American International Group (AIG) can breathe a sigh of relief, after winning a UK appeal that will prevent 23 former employees from collecting US$100 million in bonuses dating back to the 2008 financial crisis.
Today’s announcement marks the end to a back and forth that has gone on for years. The battle began when AIG received a $182 billion-bailout from the US government in 2008 after its unsuccessful bet on credit default swaps. In 2009, the insurance group was criticised for continuing to pay bonuses to staff at AIG Financial Products (AIGFP), the unit responsible for bringing about the huge losses.
In 2018, a High Court judge stated that AIG should pay out bonuses to former AIGFP executives that were based in London at its European operations. These executives were not involved in the credit default swap debacle, and said they were still owed US$100 million in bonuses.

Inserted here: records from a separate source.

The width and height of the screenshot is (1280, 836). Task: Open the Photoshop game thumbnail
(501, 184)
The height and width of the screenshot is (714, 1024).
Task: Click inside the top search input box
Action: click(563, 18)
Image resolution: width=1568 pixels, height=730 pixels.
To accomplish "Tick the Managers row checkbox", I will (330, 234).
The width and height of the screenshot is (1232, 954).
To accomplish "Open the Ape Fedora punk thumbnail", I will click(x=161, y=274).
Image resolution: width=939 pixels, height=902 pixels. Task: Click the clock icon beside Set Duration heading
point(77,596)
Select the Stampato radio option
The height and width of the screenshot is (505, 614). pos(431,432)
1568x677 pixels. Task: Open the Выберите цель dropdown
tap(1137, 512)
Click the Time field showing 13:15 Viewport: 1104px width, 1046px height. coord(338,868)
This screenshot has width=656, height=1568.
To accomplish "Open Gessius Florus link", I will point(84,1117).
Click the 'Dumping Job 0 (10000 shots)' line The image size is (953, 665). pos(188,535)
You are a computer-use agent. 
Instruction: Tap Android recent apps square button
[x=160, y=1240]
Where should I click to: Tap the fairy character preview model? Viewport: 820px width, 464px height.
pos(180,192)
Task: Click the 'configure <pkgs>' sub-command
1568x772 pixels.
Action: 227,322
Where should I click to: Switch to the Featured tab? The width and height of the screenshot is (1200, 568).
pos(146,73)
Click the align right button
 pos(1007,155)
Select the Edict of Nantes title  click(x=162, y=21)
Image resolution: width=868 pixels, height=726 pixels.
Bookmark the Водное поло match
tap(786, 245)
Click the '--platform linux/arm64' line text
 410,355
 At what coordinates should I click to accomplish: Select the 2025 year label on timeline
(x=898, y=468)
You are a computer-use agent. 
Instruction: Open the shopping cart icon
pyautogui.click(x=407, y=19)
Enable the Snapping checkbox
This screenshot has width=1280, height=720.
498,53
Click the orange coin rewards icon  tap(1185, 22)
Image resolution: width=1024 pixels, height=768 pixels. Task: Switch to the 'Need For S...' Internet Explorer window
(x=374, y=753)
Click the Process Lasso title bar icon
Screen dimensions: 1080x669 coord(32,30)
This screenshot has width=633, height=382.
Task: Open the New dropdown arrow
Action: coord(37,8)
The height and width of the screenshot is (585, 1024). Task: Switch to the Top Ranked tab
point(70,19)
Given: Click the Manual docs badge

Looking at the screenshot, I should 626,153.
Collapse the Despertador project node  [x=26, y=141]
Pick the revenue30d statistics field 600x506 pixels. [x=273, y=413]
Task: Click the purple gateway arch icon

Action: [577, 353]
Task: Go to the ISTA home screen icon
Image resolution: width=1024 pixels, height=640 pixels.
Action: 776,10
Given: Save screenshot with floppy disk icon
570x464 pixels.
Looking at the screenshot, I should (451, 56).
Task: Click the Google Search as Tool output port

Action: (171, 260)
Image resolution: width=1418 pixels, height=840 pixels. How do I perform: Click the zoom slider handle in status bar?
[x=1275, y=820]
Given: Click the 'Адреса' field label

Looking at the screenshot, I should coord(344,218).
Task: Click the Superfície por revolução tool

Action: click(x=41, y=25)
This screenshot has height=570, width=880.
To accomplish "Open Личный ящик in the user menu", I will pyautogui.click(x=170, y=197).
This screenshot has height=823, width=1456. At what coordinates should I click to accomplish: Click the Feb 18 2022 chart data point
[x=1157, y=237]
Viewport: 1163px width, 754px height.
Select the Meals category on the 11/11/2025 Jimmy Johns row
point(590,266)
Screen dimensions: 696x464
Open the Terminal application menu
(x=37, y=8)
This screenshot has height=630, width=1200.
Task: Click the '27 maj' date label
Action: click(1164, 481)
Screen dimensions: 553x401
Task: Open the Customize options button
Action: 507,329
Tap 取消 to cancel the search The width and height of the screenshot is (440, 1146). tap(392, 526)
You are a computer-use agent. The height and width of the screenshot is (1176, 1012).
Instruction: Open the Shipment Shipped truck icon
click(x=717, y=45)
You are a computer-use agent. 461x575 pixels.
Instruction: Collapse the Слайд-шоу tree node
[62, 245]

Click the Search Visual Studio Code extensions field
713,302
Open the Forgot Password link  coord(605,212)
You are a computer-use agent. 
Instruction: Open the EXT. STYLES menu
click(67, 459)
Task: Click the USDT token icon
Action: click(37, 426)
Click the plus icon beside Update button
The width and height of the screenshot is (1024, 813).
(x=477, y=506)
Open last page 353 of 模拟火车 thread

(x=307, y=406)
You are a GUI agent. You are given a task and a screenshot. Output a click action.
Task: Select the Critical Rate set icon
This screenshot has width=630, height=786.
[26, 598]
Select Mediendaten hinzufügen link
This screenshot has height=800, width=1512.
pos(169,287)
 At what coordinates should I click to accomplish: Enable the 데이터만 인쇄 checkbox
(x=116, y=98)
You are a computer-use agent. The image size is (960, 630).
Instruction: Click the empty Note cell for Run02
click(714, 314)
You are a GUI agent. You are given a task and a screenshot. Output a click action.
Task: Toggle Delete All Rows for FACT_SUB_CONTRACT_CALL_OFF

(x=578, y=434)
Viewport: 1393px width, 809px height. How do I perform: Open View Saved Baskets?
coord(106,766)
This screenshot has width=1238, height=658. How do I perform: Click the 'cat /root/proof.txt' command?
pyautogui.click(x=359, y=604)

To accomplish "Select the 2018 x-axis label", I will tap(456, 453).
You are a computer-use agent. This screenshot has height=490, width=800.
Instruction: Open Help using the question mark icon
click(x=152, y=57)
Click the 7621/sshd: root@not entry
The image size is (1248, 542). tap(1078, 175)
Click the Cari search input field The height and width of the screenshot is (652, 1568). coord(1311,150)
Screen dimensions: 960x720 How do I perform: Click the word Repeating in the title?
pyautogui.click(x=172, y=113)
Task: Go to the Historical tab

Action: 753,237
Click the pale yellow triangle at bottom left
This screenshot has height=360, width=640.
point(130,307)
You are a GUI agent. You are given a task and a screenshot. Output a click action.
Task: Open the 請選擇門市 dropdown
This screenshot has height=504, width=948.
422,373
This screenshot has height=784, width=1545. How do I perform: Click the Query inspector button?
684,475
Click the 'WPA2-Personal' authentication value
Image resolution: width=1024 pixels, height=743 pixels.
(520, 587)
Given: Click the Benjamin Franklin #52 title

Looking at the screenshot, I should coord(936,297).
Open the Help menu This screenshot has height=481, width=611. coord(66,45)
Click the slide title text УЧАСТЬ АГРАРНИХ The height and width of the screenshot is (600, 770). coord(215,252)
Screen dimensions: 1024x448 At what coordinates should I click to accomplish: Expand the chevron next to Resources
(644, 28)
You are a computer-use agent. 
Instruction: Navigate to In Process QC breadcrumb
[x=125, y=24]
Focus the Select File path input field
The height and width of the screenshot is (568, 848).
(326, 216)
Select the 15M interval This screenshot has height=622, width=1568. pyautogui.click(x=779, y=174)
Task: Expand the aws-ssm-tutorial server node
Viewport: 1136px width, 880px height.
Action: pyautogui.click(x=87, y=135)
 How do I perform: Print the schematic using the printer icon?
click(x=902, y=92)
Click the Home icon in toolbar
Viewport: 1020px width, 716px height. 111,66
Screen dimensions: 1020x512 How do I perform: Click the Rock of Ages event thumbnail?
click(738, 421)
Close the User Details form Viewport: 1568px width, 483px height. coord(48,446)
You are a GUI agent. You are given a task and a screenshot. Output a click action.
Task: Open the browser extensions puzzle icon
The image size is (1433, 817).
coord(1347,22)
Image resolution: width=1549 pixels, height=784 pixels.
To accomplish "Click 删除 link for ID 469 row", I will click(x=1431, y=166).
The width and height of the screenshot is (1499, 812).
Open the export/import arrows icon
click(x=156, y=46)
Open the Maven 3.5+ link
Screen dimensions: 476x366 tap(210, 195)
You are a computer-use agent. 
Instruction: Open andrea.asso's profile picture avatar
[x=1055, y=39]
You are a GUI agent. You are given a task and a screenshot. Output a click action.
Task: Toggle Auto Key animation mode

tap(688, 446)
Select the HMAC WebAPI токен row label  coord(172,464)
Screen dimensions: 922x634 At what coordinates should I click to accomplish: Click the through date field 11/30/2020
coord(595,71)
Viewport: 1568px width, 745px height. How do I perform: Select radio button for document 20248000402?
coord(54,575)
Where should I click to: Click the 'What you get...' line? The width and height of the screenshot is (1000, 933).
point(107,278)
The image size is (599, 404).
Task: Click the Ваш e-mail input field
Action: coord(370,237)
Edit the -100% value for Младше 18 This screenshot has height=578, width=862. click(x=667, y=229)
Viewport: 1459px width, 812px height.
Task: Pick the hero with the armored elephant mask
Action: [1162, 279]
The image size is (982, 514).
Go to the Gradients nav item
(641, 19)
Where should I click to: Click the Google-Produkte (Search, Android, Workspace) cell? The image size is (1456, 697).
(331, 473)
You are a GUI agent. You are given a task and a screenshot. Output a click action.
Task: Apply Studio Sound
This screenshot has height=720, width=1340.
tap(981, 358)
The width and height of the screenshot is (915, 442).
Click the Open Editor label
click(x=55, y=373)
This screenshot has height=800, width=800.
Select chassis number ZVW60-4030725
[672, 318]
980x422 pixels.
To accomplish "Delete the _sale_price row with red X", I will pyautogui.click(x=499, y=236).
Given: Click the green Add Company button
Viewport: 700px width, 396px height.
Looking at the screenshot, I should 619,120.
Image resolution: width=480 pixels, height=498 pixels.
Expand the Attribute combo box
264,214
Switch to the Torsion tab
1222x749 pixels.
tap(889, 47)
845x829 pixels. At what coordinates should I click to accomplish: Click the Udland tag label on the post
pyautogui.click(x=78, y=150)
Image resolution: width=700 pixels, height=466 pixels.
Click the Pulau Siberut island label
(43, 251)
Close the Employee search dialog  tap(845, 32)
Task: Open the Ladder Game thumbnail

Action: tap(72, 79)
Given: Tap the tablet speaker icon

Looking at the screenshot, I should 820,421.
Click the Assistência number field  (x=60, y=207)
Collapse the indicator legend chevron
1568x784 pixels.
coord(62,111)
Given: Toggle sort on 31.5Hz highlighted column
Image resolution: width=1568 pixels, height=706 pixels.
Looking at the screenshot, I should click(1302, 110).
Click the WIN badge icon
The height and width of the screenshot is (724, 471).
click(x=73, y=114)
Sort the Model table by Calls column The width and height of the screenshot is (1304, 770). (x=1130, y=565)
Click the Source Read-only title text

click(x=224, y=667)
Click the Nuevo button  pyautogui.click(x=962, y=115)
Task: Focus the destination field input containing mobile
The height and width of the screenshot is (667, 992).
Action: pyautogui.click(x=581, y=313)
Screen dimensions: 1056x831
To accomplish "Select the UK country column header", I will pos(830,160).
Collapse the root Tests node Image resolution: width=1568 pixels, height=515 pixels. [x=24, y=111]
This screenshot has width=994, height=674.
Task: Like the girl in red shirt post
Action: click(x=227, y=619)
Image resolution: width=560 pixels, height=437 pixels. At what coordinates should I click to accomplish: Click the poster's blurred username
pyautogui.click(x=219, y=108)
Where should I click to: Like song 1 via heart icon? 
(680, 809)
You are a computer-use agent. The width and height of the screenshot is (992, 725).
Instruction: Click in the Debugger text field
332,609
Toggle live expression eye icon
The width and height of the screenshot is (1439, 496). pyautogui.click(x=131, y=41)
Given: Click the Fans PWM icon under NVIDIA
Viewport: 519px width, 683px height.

In June 2019, the ex-employees gained the support of a London judge in their fight when he stated that AIG couldn’t use “abusive” arguments to avoid paying out the money.
AIG headed to the London courts that November, and has now won over the Court of Appeal judges led by Judge Julian Flaux, who overturned the earlier ruling that might have allowed the 23 former traders, analysts, and managers to get paid.
According to The Financial Times, if AIG had lost the high-profile lawsuit, it could have been on the hook to pay an additional US$800 million in bonuses to ex-employees in the United States.